Lisa: It wasn't a full-out-teenage-I-hate-you-and-I'm-never-coming-out-of-my-room sort of slam. But that might have been fun, too.

Tug: The only people who get a pass are the little kids who are trying t sell something for school. I still don't buy anything, but I try to be nice to them. LOL

Doug: I think I'd rather pull out my own teeth than try to sell something door-to-door. Ugh!

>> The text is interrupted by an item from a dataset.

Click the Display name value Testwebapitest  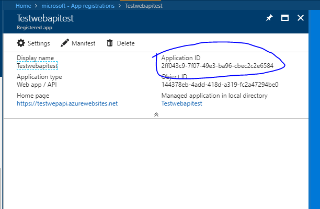37,66

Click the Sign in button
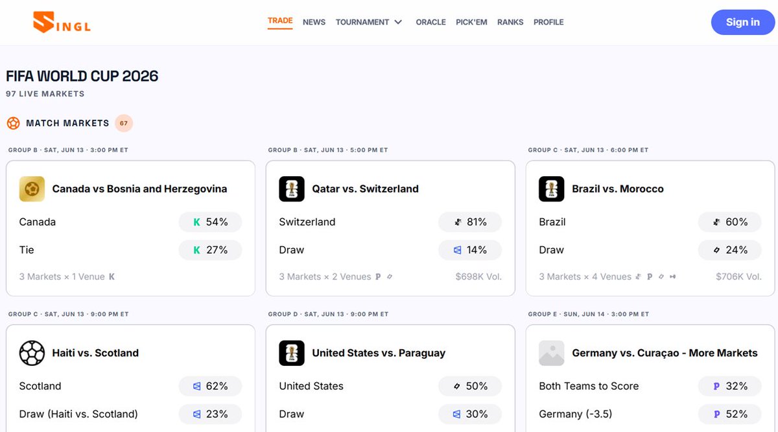pos(743,22)
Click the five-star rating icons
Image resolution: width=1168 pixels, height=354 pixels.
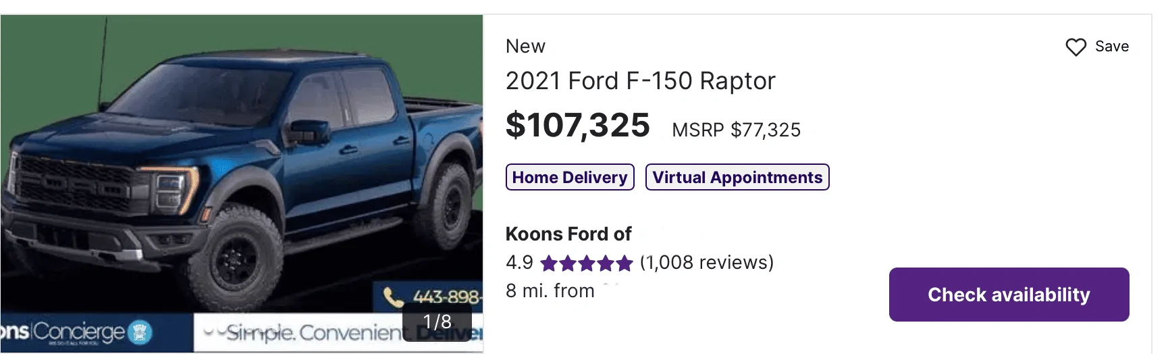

Slug: When the "big" door (the wooden one) is closed, I don't answer it. But I ought to be able to have it open (with just the screen storm door closed) without people peddling their junk. Also, the guy knocked in a rhythmic way, like someone might if they know you and/or think you're expecting them. That totally threw me, so I went to see who it was. :(

Leanne: That's funny! I'll have to remember that line.

SonyaAnn said...

Good for you! I had one yell up to me while I was on a ladder at the peak of our house. I was super pissed! The good news is one of my neighbors was there and chased them off. The woman had the nerve to say while I was perched at the peak, "I stopped over because you weren't doing anything." Holy Hell, my neighbor went off!

slugmama said...

We get these guys driving small pick-up trucks with freezer cab things built into the flatbed of the truck...they are peddling frozen seafood and steaks. Now who in their right mind would buy steaks from some guy they don't know with no company affiliation and they have no clue were he lives or any contact info, out of his nondescript pick-up truck?lol
I answered the door once for these clowns. After that I just ignored the knocks on the door. One time they drove up as I was getting out of the car....he slowed down at the bottom of my driveway, so I yelled at him "Just Keep Moving!", and used 'an indelicate hand signal' & turned and walked into the house. You can't be too rude to these people...they don't understand just plain NO!
They haven't been back since....I wonder why they finally gave up?lol

Annie Jones said...

SonyaAnn: Well, she had a point. We stay-at-home wives and mothers are NEVER busy, are we? You should've dropped a hammer on her.

Slugmama: The more you comment, the more I think I like you...LOL!